### Kutipan Teks ###

Jangan Pilih Penguasa, Pilihlah Pemimpin Yang Bijaksana

A.Aco Antara

Oleh Aco Antara

Babak final penentuan peraih mahkota juara pada gelaran pesta demokrasi Pemilihan Kepala Daerah (Pilkada) calon bupati dan wakil bupati Kabupaten Majene, Sulawesi Barat, tinggal menghitung hari. Momentum penentuan  calon pemimpin tertinggi di Bumi Assamallewuang itu ada ditangan rakyat. Jadi, masyarakat Majene mesti lebih cerdas guna menakar rekam jejak calon agar tidak keliru dalam mengambil keputusan pada saat berada di Tempat Pemungutan Suara (TPS) pada tanggal 9 Desember 2020.

Pesta demokrasi lima tahunan ini digelar serentak di beberapa kota di Indonesia baik pemilihan gubernur dan wakil gubernur, walikota dan wakil walikota serta pemilihan bupati dan wakil bupati untuk masa bhakti 2021-2025. Rakyat mesti mencari pemimpin yang bijaksana dan bukan mencari penguasa. Maka dari itu, rakyat harus memperhatikan secara seksama, teliti dan mengetahui riwayat rekam jejak dari dua pasangan calon yang saat ini berebut simpati dari 115.091 pemilik suara dari 420 TPS tersebar di delapan kecamatan di Kabupaten Majene.

Rekam jejak calon wajib diketahui sedetail mungkin, sehingga hasil rekomendasi pemenang calon pemimpin itu sudah sesuai yang didambakan rakyat itu sendiri.

Penantian mayoritas masyarakat Majene bisa jadi telah jenuh setelah sekian lama  mereka merasakan ketidakadilan atau sudah terpuaskan dari suatu kebijakan yang dilakukan oleh pemimpin itu sendiri sehingga rakyat merasa terkurung dalam lamunan dan hanya bisa terdiam serta menyesali pilihannya.

Tahapan masa kampaanye ini pun telah memasuki pekan ketiga untuk dimanfaatkan bagi kedua pasangan calon untuk bersosialisasi diri hingga masa akhir kampanye pada tanggal 5 Desember 2020. Masyarakat Majene tentu telah mengikuti perkembangan dinamika politik yang terjadi akhir-akhir ini. Masyarakat Majene akan menjaring dua pasaangan calon saja yakni pasangan nomor urut 1, Patmawati-Lukman Nurman dan pasaangan calon nomor urut dua, Andi Achmad Syukri Tammalele-Arismuandar Kalma.

###

Butir Tugas A: Ringkas paragraf dalam kutipan teks tentang Pilkada Majene yang diawali "Pesta demokrasi lima tahunan ini" menjadi daftar singkat tanpa menghilangkan fakta utamanya.
Butir Tugas B: Menurut kutipan teks tentang Pilkada Majene, ada berapa TPS di Kabupaten Majene?

### Bagian Data ###

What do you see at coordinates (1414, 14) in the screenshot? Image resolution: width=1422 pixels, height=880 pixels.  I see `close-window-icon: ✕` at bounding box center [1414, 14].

###

Jawaban Tertulis A:
- Pesta demokrasi lima tahunan digelar serentak di beberapa kota di Indonesia untuk memilih gubernur, walikota, dan bupati beserta wakilnya untuk masa bhakti 2021-2025.
- Rakyat harus mencari pemimpin yang bijaksana, bukan penguasa.
- Karena itu, rakyat perlu mencermati rekam jejak dua pasangan calon.
- Kedua pasangan berebut simpati 115.091 pemilik suara di 420 TPS yang tersebar di delapan kecamatan di Kabupaten Majene.

Jawaban Tertulis B: Ada 420 TPS yang tersebar di delapan kecamatan.